===== SOURCE =====

When the gas is injected into the coal sample, the original gas equilibrium in the matrix and fracture is broken to attain a new gas pressure equilibrium, which can last for hours or even days at the laboratory scale (Danesh et al. 2017; Liu et al. 2016; Seidle and Huitt 1995). In the process of reaching the new equilibrium, the gas pressure in the cleat reaches equilibrium quickly while the gas pressure and adsorption strain in the matrix constantly change. During this process, the matrix interacts with fractures, and these interactions change permeability and volumetric strain (Liu et al. 2016). Therefore, the volumetric strain evolution characteristics and the permeability evolution characteristics should be continuously measured during the gas injection process.

Researchers normally measured the permeability of coal under the assumption that the adsorption equilibrium state had been reached. Only a few sets of experimental data (Wang et al. 2009, 2010; Liu et al. 2016, Siriwardane et al. 2009) have measured permeability changes throughout the process. Siriwardane et al. (2009) measured the CO2 permeability of Pittsburgh coals under constant confining stress and constant pore pressure conditions by using the pressure transient method. The measured permeability changed notably with the CO2 exposure time, and the permeability variation exhibited an evident kinetic feature. Unfortunately, they did not measure the change in the volumetric strain over time. In this study, we conducted our own experiments to analyze the dynamic evolution process.

=====

### EXERCISE TASK A
Name every work cited in the coal permeability passage, with authors and year.
### EXERCISE TASK B
Update the listing below so that "screenshot" becomes "screen capture", with every other word unchanged. Omit the pictures.

===== MATERIAL TO PROCESS =====

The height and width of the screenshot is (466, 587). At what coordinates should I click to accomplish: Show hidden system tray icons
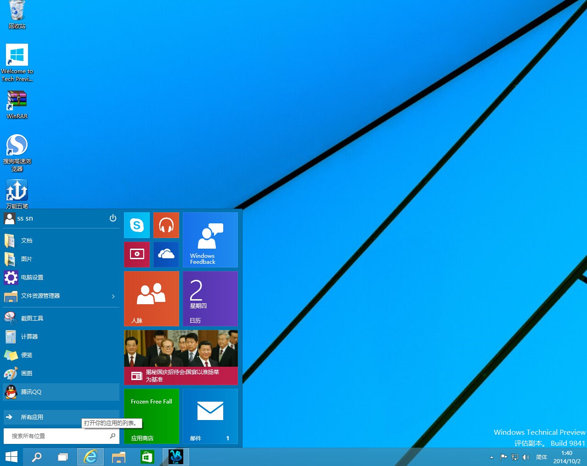click(x=491, y=457)
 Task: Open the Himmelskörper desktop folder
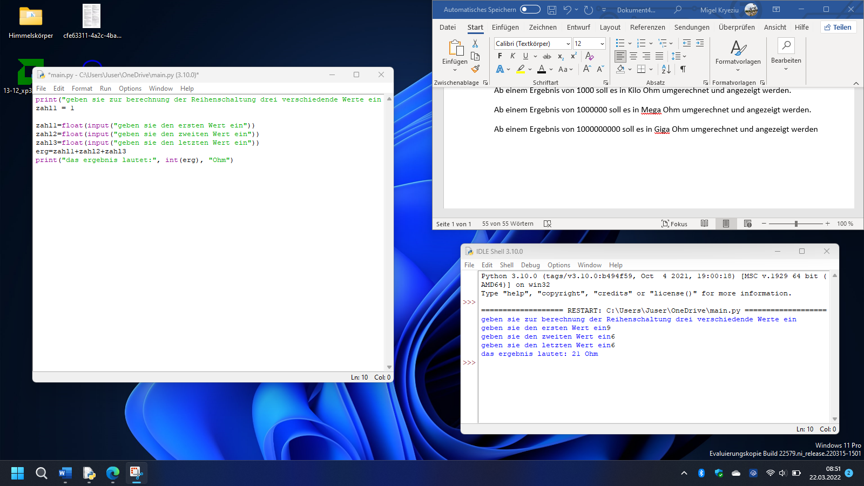pyautogui.click(x=30, y=16)
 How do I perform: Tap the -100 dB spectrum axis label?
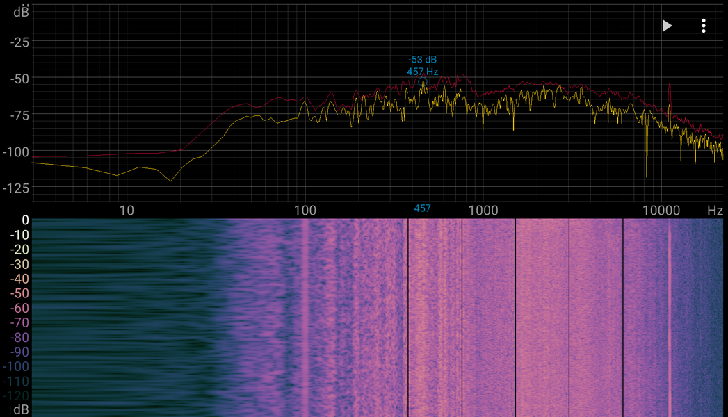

=====

### SOLUTION A
Danesh et al. 2017
Liu et al. 2016
Seidle and Huitt 1995
Wang et al. 2009
Wang et al. 2010
Siriwardane et al. 2009

### SOLUTION B
The height and width of the screen capture is (466, 587). At what coordinates should I click to accomplish: Show hidden system tray icons
click(x=491, y=457)
 Task: Open the Himmelskörper desktop folder
pyautogui.click(x=30, y=16)
 How do I perform: Tap the -100 dB spectrum axis label?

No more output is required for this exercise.